[Gdal-dev] Geotransform (Rotate Image 270 degrees)

Lucena, Ivan ivan.lucena at pmldnet.com
Thu Apr 24 09:44:28 EDT 2008


Frank,

I totally agree with you that SetGeoTransform() does not rotate but for 
your a user point of view it gives the impression that it does because 
when they open the changed image on a rotation-sensible viewer it shows 
it as if it was rotated.

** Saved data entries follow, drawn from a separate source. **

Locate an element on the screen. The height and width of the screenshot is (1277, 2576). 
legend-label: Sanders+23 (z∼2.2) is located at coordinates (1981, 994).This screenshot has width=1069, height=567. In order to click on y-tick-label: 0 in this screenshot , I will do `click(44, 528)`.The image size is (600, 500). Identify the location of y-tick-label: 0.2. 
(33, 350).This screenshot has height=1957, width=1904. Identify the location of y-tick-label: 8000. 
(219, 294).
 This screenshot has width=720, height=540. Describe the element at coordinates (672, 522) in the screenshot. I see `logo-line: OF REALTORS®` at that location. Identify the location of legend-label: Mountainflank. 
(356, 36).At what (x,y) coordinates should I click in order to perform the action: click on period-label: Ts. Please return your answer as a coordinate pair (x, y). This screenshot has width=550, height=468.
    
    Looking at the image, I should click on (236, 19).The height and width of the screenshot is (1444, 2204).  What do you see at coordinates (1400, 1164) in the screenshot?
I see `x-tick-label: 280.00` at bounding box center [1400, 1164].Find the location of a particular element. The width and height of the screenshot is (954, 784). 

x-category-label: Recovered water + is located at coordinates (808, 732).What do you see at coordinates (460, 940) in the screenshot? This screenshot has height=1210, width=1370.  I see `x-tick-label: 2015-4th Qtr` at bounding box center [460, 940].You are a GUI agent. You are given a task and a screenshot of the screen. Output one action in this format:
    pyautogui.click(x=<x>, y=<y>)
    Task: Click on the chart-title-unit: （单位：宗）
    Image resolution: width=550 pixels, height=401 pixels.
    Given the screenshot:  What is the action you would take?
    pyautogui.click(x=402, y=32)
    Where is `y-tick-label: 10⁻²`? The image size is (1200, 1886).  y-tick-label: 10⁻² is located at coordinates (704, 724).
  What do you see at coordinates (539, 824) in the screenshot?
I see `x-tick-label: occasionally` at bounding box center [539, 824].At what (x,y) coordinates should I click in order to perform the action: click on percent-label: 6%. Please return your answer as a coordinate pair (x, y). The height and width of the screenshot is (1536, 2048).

Same thing think if you translate or warp it, no?

Best regards,

Ivan


Frank Warmerdam wrote:
> simonm1234 wrote:
>> Hi,
>>
>> How do you rotate an image 270 degrees using SetGeoTransform?
>> What values should I use for  adfGeoTransform[2] and adfGeoTransform[4]?
>>
>> Thanks,
>> Simon.
>>
>> // Set Bounds/Pixel size: {}
>> //adfGeoTransform[0] /* top left x */
>> //adfGeoTransform[1] /* w-e pixel resolution */
>> //adfGeoTransform[2] /* rotation, 0 if image is "north up" */
>> //adfGeoTransform[3] /* top left y */
>> //adfGeoTransform[4] /* rotation, 0 if image is "north up" */
>> //adfGeoTransform[5] /* n-s pixel resolution */
>>
>> double[] trans = new double[] {325000.0, 10, 0.0, 1010000.0, 0.0, -10}
>> ds.SetGeoTransform(trans);
> 
> Simon,
> 
> First, lets be clear, SetGeoTransform() does not rotate anything.  It
> just records a transformation between pixel/line and georef space.  You
> can set a geotransform that describes an image that is "west-up" as
> opposed to the normal "north-up".
> 
> An image with the first (top left pixel not accounting for georeferencing)
> actually appearing at the bottom left (west up) might look like:
> 
>  { 325000, 0, -10.0, 1010000, 10.0, 0.0 }
> 
> This basically means that each step along a scanline is a step 10m north,
> and each step down an image column is a 10m step east.